Abstract

A main interest of our laboratory is to characterize the function of the 17 sulfotransferase-coding genes of Arabidopsis thaliana. The purpose of my project is to elucidate the biochemical and biological functions of AtST4c, a member of the AtST4 subfamily (AtST4a, b and c). AtST4c knockout plants were found to exhibit a photoperiod-independent early flowering phenotype suggesting that AtST4c plays a negative role in flowering induction. In addition, AtST4c knockout plants produced shorter primary roots, a reduced number of lateral roots, slightly smaller rosettes, fewer seeds per silique and finally smaller seeds, suggesting that AtST4c plays a positive role in Arabidopsis growth. Transcript expression studies showed that AtST4c is mainly expressed in roots and is repressed by the cytokinin trans-zeatin suggesting that the positive effect of AtST4c on plant growth is repressed by the cytokinin signaling pathway in Arabidopsis.

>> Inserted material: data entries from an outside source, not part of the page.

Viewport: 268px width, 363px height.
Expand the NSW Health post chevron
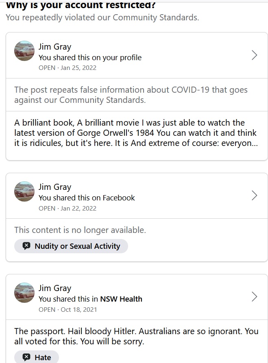tap(254, 297)
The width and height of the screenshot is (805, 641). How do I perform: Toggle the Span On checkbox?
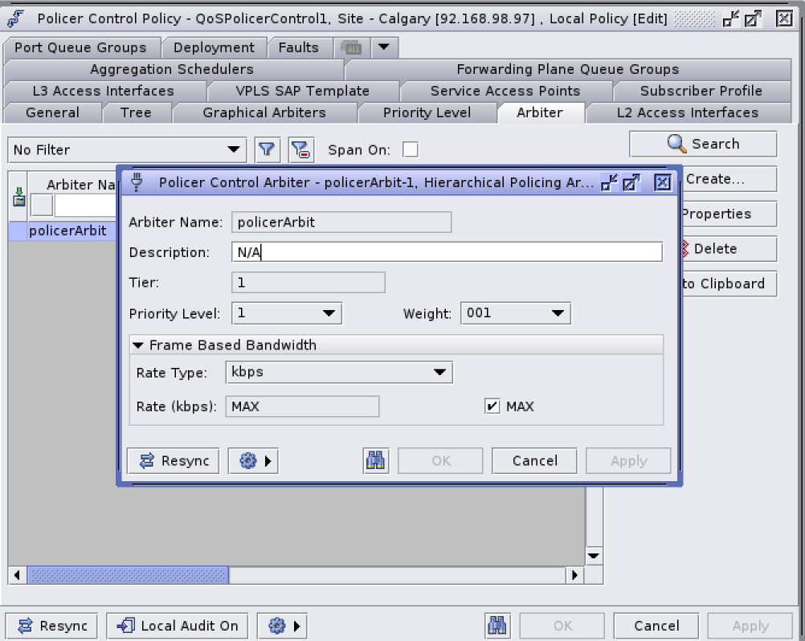click(410, 150)
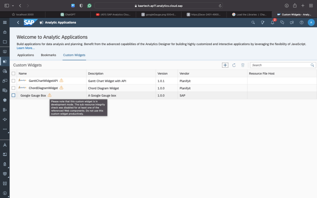Switch to the Applications tab
The width and height of the screenshot is (317, 198).
[26, 55]
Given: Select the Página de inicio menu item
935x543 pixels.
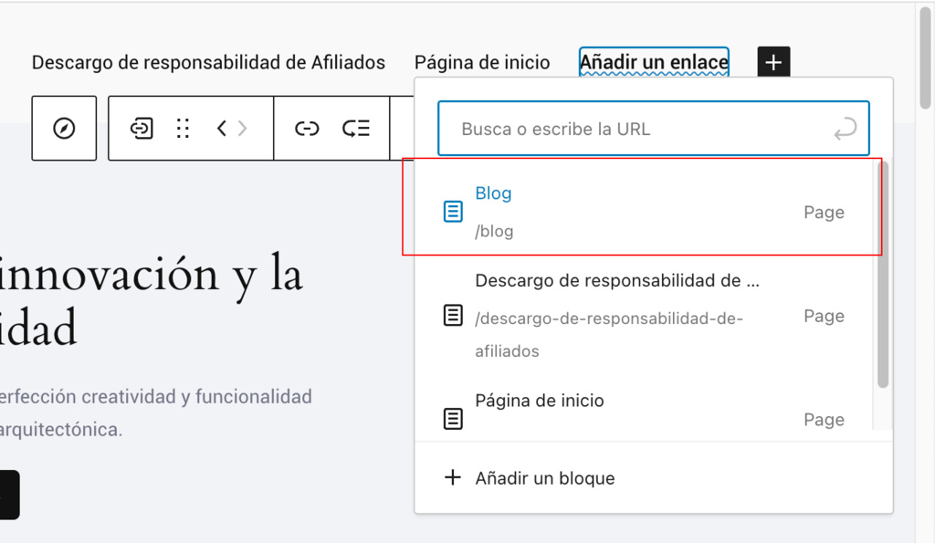Looking at the screenshot, I should pyautogui.click(x=482, y=62).
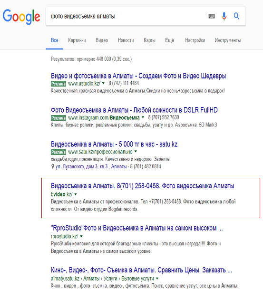The width and height of the screenshot is (263, 290).
Task: Click the Google logo
Action: 21,17
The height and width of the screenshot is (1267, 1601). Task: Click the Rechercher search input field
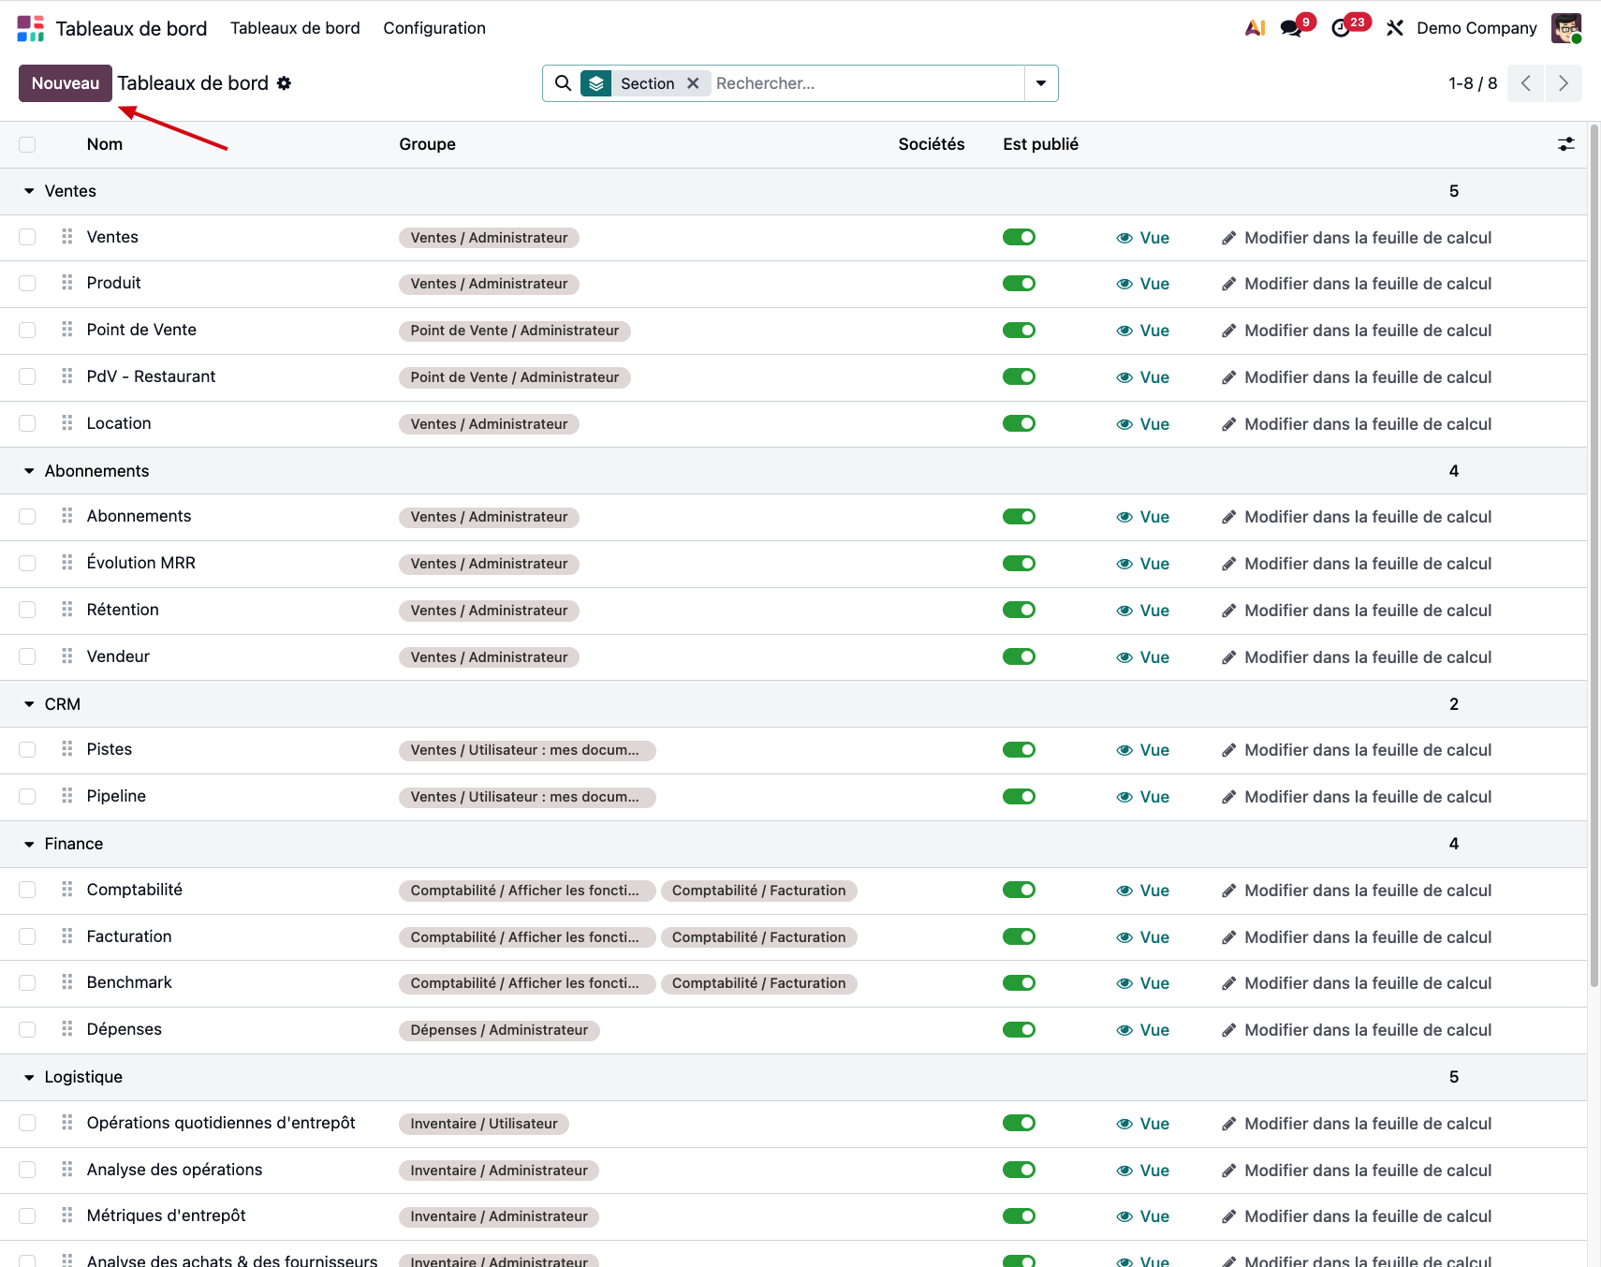(866, 83)
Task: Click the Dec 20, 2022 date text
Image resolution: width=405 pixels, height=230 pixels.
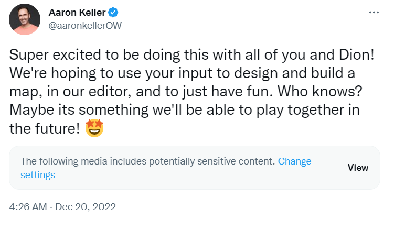Action: [x=85, y=206]
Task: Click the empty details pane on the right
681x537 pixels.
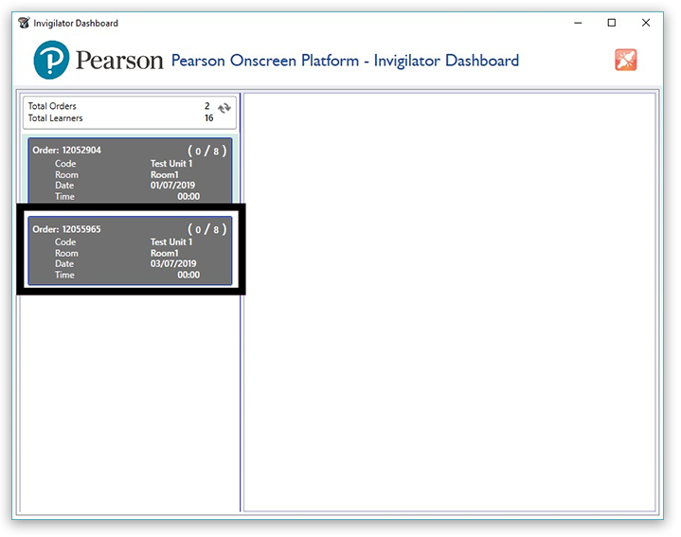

In order to further characterize the role of AtST4c in the control of flowering time, the expression of floral integrator genes such as LEAFY, SUPPRESSOR OF OVEREXPRESSION OF CO 1(SOC1) and APETALA 1 was studied in AtST4c mutant plants. Our results show up-regulation of LEAFY and APETALA 1 in the mutant plants suggesting that AtST4c acts upstream of these two important meristem identity genes. However, no changes in SUPPRESSOR OF OVEREXPRESSION OF CO 1(SOC1) expression were observed suggesting that the early flowering phenotype is independent of four of the five pathways that promote flowering in Arabidopsis. Taken together our results suggest that AtST4c participates in the control of flowering time via the aging pathway or by interfering with the repression mediated by the gene TERMINAL FLOWER 1.
To characterize the biochemical function of AtST4c, we compared the sulfated meatbolome of AtST4c knockout mutant plants and wild-type plants using liquid chromatography-mass spectrometry. Using this approach we were able to propose a structure for the substrate of AtST4c.